STUDY TEXT:
□ □ □

Lonni Besançon

A Tangible Volume for Portable 3D Interaction

We present a new mixed reality approach to achieve tangible object manipulation with a single, fully portable, and self-contained device. Our solution is based on the concept of a “tangible volume.” We turn a tangible object into a handheld fish-tank display. Our approach, however, goes beyond traditional fish-tank VR in that it can be viewed from all sides, and that the tangible volume represents a volume of space that can be freely manipulated within a virtual scene. This volume can be positioned onto virtual objects to directly grasp them and to manipulate them in 3D space. We investigate this concept with a user study to evaluate the intuitiveness of using a tangible volume for grasping and manipulating virtual objects. The results show that a majority of participants spontaneously understood the idea of grasping a virtual object “through” the tangible volume.

Pressure-Based Gain Factor Control for Mobile 3D Interaction using Locally-Coupled Devices

We present the design and evaluation of pressure-based interactive control of 3D navigation precision. Specifically, we examine the control of gain factors in tangible 3D interactions using locally-coupled mobile devices. By focusing on pressure as a separate input channel we can adjust gain factors independently from other input modalities used in 3D navigation, in particular for the exploration of 3D visualisations. We present two experiments. First, we determined that people strongly preferred higher pressures to be mapped to higher gain factors. Using this mapping, we compared pressure with rate control, velocity control, and slider-based control in a second study. Our results show that pressure-based gain control allows people to be more precise in the same amount of time compared to established input modalities. Pressure-based control was also clearly preferred by our participants. In summary, we demonstrate that pressure facilitates effective and efficient precision control for mobile 3D navigation.

□ □ □

EXTRACTED RECORDS:
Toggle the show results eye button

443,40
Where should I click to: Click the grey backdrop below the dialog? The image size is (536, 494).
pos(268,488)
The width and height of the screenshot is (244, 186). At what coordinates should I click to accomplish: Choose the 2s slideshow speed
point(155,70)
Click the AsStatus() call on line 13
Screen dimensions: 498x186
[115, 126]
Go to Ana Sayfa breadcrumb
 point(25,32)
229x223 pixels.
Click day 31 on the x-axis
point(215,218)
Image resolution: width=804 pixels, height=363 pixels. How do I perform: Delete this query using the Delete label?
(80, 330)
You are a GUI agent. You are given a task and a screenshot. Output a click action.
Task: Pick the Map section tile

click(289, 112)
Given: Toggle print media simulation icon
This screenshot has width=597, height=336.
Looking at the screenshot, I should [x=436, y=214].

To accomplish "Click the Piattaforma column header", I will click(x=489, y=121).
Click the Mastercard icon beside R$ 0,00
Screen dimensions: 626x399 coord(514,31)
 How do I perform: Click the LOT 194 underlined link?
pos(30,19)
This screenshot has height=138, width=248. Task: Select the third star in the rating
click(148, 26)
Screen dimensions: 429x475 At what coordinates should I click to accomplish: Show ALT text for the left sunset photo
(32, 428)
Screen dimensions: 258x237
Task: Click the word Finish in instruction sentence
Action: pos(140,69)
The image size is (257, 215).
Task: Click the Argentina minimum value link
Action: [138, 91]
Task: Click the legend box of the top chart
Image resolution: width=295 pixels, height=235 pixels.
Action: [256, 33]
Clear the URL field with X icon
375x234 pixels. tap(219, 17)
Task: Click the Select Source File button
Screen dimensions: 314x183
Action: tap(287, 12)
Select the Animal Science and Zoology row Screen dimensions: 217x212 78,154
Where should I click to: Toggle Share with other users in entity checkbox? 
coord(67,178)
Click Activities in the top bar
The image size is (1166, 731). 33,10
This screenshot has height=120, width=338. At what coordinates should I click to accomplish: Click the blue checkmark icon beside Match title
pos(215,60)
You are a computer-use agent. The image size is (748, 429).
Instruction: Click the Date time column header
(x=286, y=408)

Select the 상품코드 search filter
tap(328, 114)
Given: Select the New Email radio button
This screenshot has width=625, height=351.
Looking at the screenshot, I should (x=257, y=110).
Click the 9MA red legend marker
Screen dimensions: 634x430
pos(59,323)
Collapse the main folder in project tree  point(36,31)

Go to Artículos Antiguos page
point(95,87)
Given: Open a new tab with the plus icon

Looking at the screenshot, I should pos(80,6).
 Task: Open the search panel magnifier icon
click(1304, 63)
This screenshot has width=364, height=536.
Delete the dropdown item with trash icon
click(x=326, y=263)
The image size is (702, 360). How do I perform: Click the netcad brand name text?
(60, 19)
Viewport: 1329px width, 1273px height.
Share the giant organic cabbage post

□ □ □

WHAT TO DO:
[1] From the abstracts on mobile 3D interaction, return the passage that begins at the words "We present a" and stops after "the tangible volume.", copied word for word.
[2] Extend the abstracts on mobile 3D interaction, picking up right after their last sentence.
The records were drawn from a separate source.

ANSWERS BY ITEM:
[1]
We present a new mixed reality approach to achieve tangible object manipulation with a single, fully portable, and self-contained device. Our solution is based on the concept of a “tangible volume.” We turn a tangible object into a handheld fish-tank display. Our approach, however, goes beyond traditional fish-tank VR in that it can be viewed from all sides, and that the tangible volume represents a volume of space that can be freely manipulated within a virtual scene. This volume can be positioned onto virtual objects to directly grasp them and to manipulate them in 3D space. We investigate this concept with a user study to evaluate the intuitiveness of using a tangible volume for grasping and manipulating virtual objects. The results show that a majority of participants spontaneously understood the idea of grasping a virtual object “through” the tangible volume.

[2]
Reducing affective responses to surgical images through color manipulation and stylization

We present the first empirical study on using color manipulation and stylization to make surgery images more palatable. While aversion to such images is natural, it limits many peoples ability to satisfy their curiosity, educate themselves, and make informed decisions. We selected a diverse set of image processing techniques, and tested them both on surgeons and lay people. While many artistic methods were found unusable by surgeons, edge-preserving image smoothing gave good results both in terms of preserving information (as judged by surgeons) and reducing repulsiveness (as judged by lay people). Color manipulation turned out to be not as effective.

Combining tactile and tangible input for 3D selection

We present the design of a 6-DOF tangible controller for 3D spatial data selection. Such selection is a fundamental task in scientific visualization : it is performed prior to many other interactions. Many datasets are defined in 3D space, yet selection is often performed based on 2D input. While 2D-input-based selection may be efficient for datasets with explicit shapes, it is less efficient for data without such objects or structures. We then address this issue by combining 2D tactile with 3D tangible input to perform 3D selection in volumetric datasets.